- [ENUNCIADO DE LA TAREA]: Por favor, reproduce sin cambios la parte del texto sobre la crianza y la tecnología que empieza en "Ser padre de" y termina en "la charla cotidiana.".

- [FRAGMENTO SELECCIONADO]:
++++

Ser padre de familia equivale a caminar por un bosque del cual todo mundo habla, pero nadie tiene un mapa. La tarea puede ser a veces, satisfactoria y apacible, pero también retadora e inquietante como el tránsito por los bordes de un peñasco. Siendo así, no resulta tan sorprendente conocer familias que, seducidas por el auge de la tecnología, empiecen a creer, sin darse cuenta, repito, sin darse cuenta, que la crianza puede realizarse de manera más simple, con la intervención de los dispositivos electrónicos y las pantallas que sirven a manera de niñeras electrónicas y sustitutos de la charla cotidiana.
Y si bien es verdad que virtualización del pensamiento de niños y adolescentes supone muchos riesgos. No siempre son ellos los que quedan atrapados en las redes del mundo digital. Recientemente, están llegando a solicitar ayuda psicológica muchachos que se quejan de una profunda sensación de aislamiento y depresión porque sus padres no logran desprenderse de los dispositivos electrónicos. Al abordar la situación en el nivel familiar, se vuelve evidente que, si bien los tiempos de coexistencia en familia han aumentado, en especial con el auge del homeoffice, los tiempos de convivencia han disminuido, lo que está ocasionando que el acto de “estar juntos” vaya perdiendo significado del encuentro entre personas, para convertirse en una reunión de “objetos”. Por supuesto, las comunicaciones on-line son un buen complemento de las relaciones interpersonales, pero nunca podrán sustituirlas, y menos cuando el amor es la sustancia que les da sentido. Sirve de muy poco decirle a un chico que se le ama, si al momento de interactuar, nuestra atención está puesta en una pantalla. Tampoco será lo mismo mandarle un mensaje de recámara a recámara, que darle una indicación conectando con su mirada.

++++

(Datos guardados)
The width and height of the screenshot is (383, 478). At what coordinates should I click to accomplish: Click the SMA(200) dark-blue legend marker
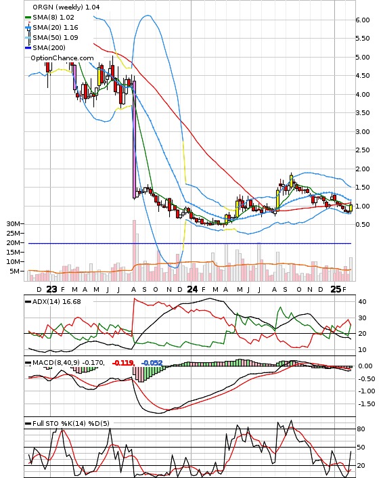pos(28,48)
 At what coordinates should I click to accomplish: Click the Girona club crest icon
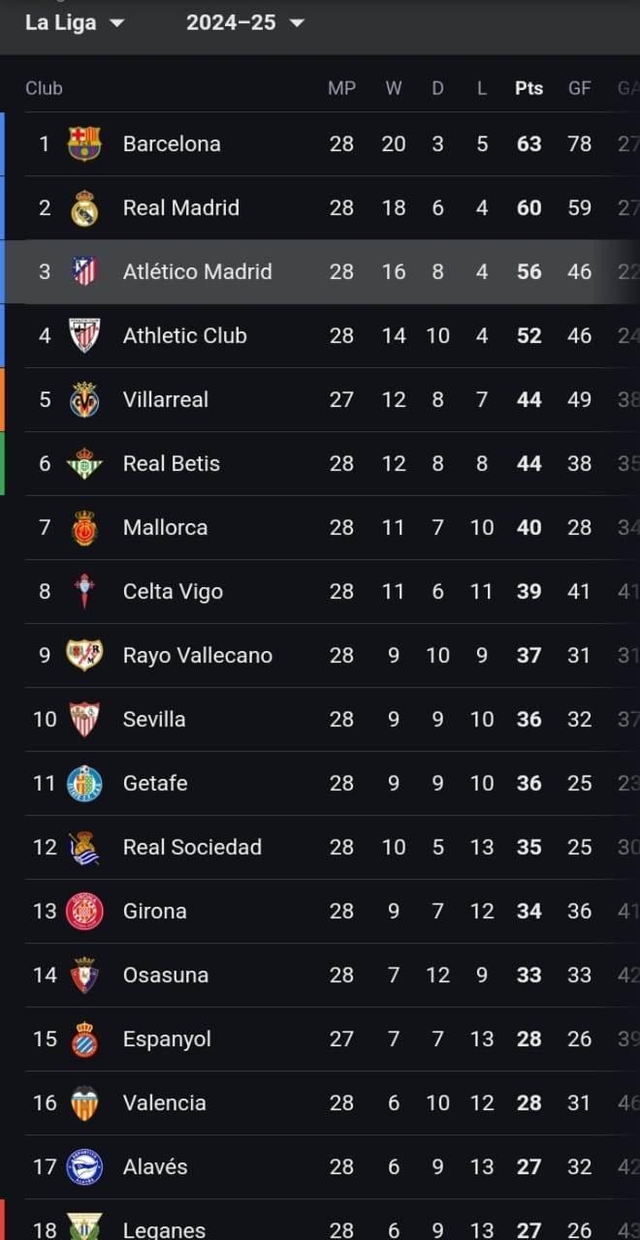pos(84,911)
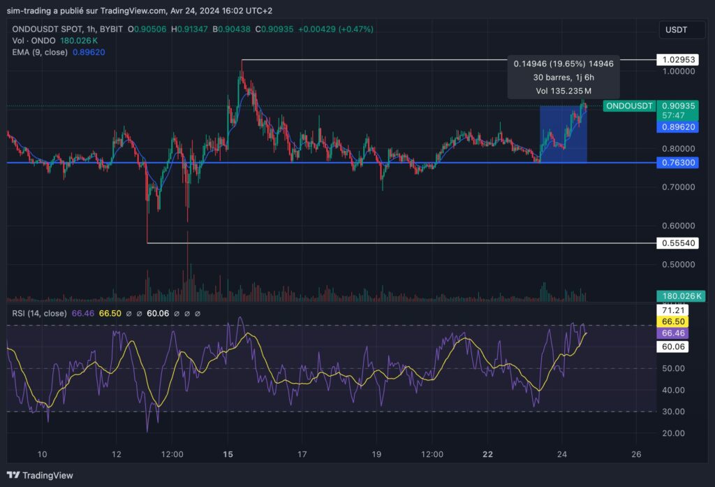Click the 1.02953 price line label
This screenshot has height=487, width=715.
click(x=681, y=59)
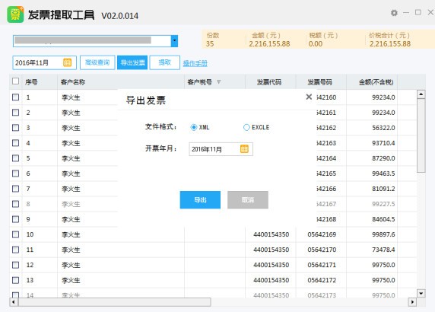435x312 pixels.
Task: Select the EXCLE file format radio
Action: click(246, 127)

++++

- [RESULTADO]:
Ser padre de familia equivale a caminar por un bosque del cual todo mundo habla, pero nadie tiene un mapa. La tarea puede ser a veces, satisfactoria y apacible, pero también retadora e inquietante como el tránsito por los bordes de un peñasco. Siendo así, no resulta tan sorprendente conocer familias que, seducidas por el auge de la tecnología, empiecen a creer, sin darse cuenta, repito, sin darse cuenta, que la crianza puede realizarse de manera más simple, con la intervención de los dispositivos electrónicos y las pantallas que sirven a manera de niñeras electrónicas y sustitutos de la charla cotidiana.